» EXERCICE
Extrais toutes les lignes des données ci-dessous et recopie-les sans rien y changer.

Données sources
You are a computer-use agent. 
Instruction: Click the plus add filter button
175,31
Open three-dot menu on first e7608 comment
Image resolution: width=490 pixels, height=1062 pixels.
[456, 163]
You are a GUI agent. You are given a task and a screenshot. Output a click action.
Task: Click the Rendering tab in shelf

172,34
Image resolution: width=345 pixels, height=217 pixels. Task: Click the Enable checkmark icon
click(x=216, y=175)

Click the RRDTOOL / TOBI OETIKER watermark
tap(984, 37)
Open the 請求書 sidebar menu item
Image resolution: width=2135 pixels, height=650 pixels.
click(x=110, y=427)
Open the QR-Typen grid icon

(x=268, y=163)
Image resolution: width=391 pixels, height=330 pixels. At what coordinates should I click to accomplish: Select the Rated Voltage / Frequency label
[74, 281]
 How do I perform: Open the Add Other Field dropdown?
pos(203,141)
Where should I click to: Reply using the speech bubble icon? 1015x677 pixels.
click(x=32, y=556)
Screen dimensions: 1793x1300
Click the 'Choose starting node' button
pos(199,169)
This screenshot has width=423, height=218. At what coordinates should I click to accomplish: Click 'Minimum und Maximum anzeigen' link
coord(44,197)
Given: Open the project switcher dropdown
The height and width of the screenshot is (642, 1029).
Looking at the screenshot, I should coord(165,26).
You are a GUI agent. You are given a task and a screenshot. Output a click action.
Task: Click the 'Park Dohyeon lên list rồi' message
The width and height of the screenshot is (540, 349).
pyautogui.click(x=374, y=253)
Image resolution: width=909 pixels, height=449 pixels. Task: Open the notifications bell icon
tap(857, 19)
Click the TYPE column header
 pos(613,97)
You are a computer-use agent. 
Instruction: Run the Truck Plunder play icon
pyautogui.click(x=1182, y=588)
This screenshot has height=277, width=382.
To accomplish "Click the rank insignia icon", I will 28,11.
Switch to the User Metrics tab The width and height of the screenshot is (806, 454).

» EXERCICE CORRIGÉ
You are a computer-use agent. 
Instruction: Click the plus add filter button
175,31
Open three-dot menu on first e7608 comment
Image resolution: width=490 pixels, height=1062 pixels.
[456, 163]
You are a GUI agent. You are given a task and a screenshot. Output a click action.
Task: Click the Rendering tab in shelf

172,34
Image resolution: width=345 pixels, height=217 pixels. Task: Click the Enable checkmark icon
click(x=216, y=175)

Click the RRDTOOL / TOBI OETIKER watermark
tap(984, 37)
Open the 請求書 sidebar menu item
Image resolution: width=2135 pixels, height=650 pixels.
click(x=110, y=427)
Open the QR-Typen grid icon

(x=268, y=163)
Image resolution: width=391 pixels, height=330 pixels. At what coordinates should I click to accomplish: Select the Rated Voltage / Frequency label
[74, 281]
 How do I perform: Open the Add Other Field dropdown?
pos(203,141)
Where should I click to: Reply using the speech bubble icon? 1015x677 pixels.
click(x=32, y=556)
Screen dimensions: 1793x1300
Click the 'Choose starting node' button
pos(199,169)
This screenshot has width=423, height=218. At what coordinates should I click to accomplish: Click 'Minimum und Maximum anzeigen' link
coord(44,197)
Given: Open the project switcher dropdown
The height and width of the screenshot is (642, 1029).
Looking at the screenshot, I should coord(165,26).
You are a GUI agent. You are given a task and a screenshot. Output a click action.
Task: Click the 'Park Dohyeon lên list rồi' message
The width and height of the screenshot is (540, 349).
pyautogui.click(x=374, y=253)
Image resolution: width=909 pixels, height=449 pixels. Task: Open the notifications bell icon
tap(857, 19)
Click the TYPE column header
 pos(613,97)
You are a computer-use agent. 
Instruction: Run the Truck Plunder play icon
pyautogui.click(x=1182, y=588)
This screenshot has height=277, width=382.
To accomplish "Click the rank insignia icon", I will 28,11.
Switch to the User Metrics tab The width and height of the screenshot is (806, 454).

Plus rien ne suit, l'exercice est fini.